Cesar Garcia Lima
Em busca de um livro para dar de presente e de uma caminhada de final de tarde, saio de casa para ir à livraria do bairro. O último exemplar do livro já tinha sido vendido, mas tudo fica subitamente pesado com a notícia da morte do poeta Armando Freitas Filho, que vejo na internet. Toda vez que morre um poeta é como se eu ficasse órfão.
Conversei com Armando pessoalmente apenas uma vez, quando percebi a franqueza com que levava a vida, com um humor que se confundia com impaciência, durante um almoço com outros escritores num restaurante do Rio. Em alguns outros e-mails trocados com ele, prevaleceu a gentileza, mesmo que com brevidade. Infelizmente não consegui confirmar se recebeu o último livro que enviei para ele quando fez 80 anos, a pandemia rondava nossas vidas e a política expandia sua insanidade a partir do Planalto Central. Não quis insistir, pois acho que quem chega a essa idade já tem o direito de não responder.

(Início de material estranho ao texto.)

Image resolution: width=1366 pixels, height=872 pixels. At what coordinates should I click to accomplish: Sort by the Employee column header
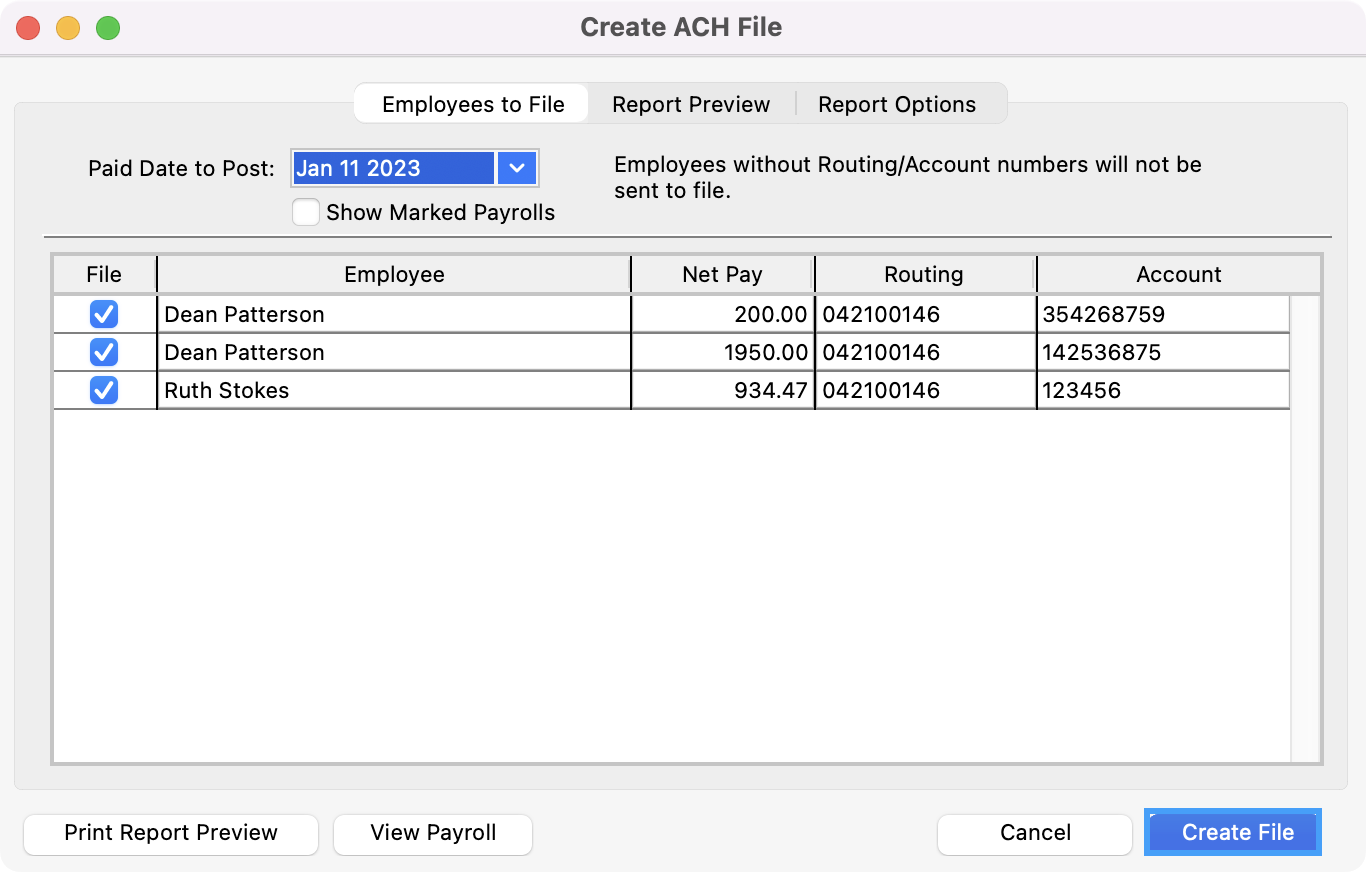point(394,274)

Fui leitor de Armando desde os anos 1980, quando a poesia marginal me entusiasmava a escrever meus próprios textos, curtos e graves. Se Ana Cristina Cesar me cativou pelo mistério da intimidade falseada, Armando parecia resgatar o lirismo sem soar anacrônico ou excessivo. A ele coube o fardo de organizar a obra precocemente póstuma de Ana C , e me condoía quando li suas entrevistas sobre o assunto, tentando ser elegante mesmo com a tragédia ainda machucando seu afeto.
Alguns citam João Cabral de Melo Neto como uma de suas principais influências, mas não esqueço a insistência dele em falar de Drummond no documentário “Manter a linha da cordilheira sem o desmaio da planície” (2016), de Walter Carvalho, filme obrigatório para quem saber mais sobre Armando por suas próprias palavras. Talvez ele seja o poeta que sintetiza o mergulho interior de Drummond e a secura corrente de João Cabral. Vai fazer muita falta.